Stored data
§
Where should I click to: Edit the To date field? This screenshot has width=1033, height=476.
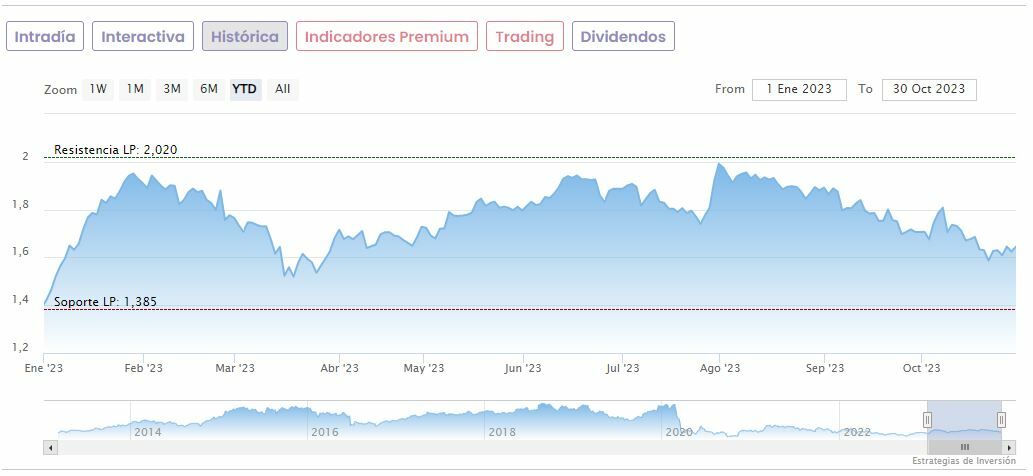929,89
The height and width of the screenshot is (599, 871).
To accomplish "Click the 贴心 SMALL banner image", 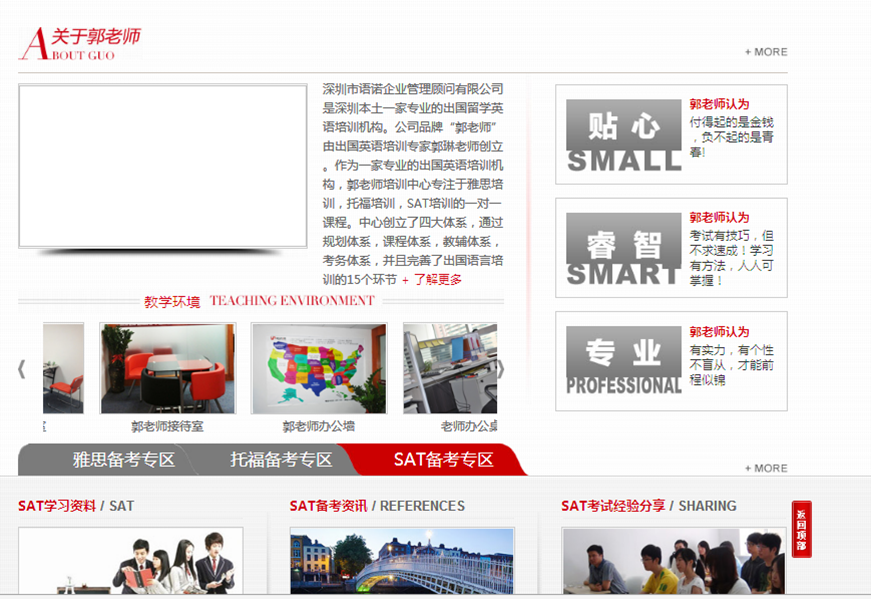I will 623,135.
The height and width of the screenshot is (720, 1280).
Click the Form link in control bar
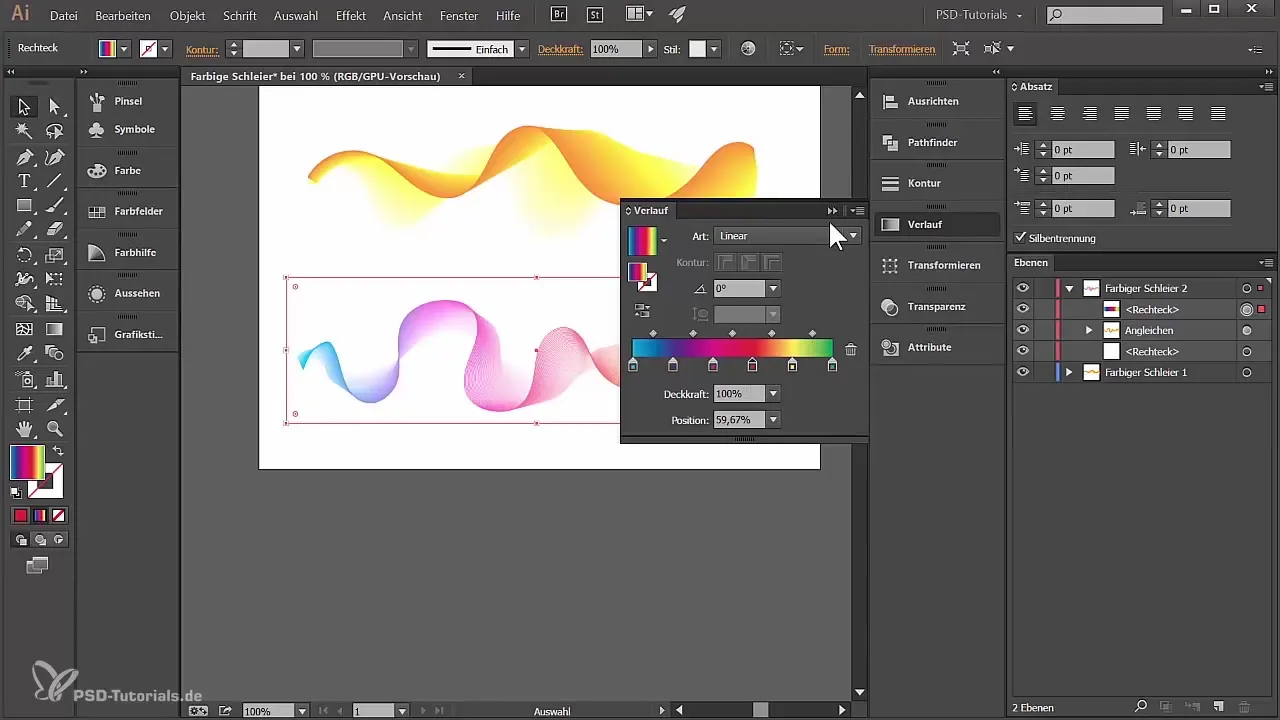point(836,49)
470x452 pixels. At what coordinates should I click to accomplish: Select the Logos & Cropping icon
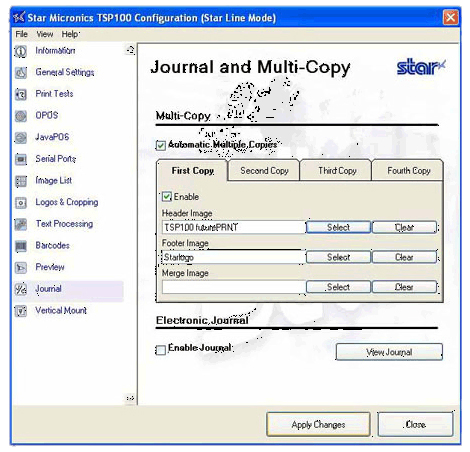click(x=21, y=203)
§
* [Assignment] The range runs from the line containing "The height and width of the screenshot is (720, 1280)." through the end of the entries; print those lines exactly and leave the pictures out.

* [Task output]
The height and width of the screenshot is (720, 1280).
Click the Form link in control bar
point(836,49)
470x452 pixels. At what coordinates should I click to accomplish: Select the Logos & Cropping icon
click(x=21, y=203)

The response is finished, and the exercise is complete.